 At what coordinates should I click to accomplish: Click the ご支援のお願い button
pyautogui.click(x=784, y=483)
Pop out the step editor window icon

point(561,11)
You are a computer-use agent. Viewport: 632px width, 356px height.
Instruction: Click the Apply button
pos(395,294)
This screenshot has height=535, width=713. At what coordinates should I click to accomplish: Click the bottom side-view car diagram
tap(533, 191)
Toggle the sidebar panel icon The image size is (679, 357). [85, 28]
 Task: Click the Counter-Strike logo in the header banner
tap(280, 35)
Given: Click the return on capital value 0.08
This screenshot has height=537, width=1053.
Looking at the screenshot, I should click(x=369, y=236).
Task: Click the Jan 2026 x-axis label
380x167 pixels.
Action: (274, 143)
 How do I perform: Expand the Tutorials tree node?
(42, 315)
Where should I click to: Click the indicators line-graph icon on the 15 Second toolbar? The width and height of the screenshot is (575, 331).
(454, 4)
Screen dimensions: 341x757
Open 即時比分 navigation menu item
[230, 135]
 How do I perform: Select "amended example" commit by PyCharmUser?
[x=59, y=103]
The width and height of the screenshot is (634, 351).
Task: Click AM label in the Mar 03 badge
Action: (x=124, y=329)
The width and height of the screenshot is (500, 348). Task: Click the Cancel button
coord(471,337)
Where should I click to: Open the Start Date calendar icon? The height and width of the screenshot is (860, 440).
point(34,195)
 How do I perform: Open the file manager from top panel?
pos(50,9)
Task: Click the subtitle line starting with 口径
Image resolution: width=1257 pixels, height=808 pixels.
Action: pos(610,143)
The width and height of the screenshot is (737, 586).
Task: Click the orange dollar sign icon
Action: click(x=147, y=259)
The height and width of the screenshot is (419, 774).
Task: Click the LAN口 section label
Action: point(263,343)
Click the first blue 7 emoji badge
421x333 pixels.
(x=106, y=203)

## Your objective
Restate, please, word for word the span of records running from the first line to the line bearing "Given: Click the return on capital value 0.08", both included, and nothing outside it.

## Task response
 At what coordinates should I click to accomplish: Click the ご支援のお願い button
pyautogui.click(x=784, y=483)
Pop out the step editor window icon

point(561,11)
You are a computer-use agent. Viewport: 632px width, 356px height.
Instruction: Click the Apply button
pos(395,294)
This screenshot has height=535, width=713. At what coordinates should I click to accomplish: Click the bottom side-view car diagram
tap(533, 191)
Toggle the sidebar panel icon The image size is (679, 357). [85, 28]
 Task: Click the Counter-Strike logo in the header banner
tap(280, 35)
Given: Click the return on capital value 0.08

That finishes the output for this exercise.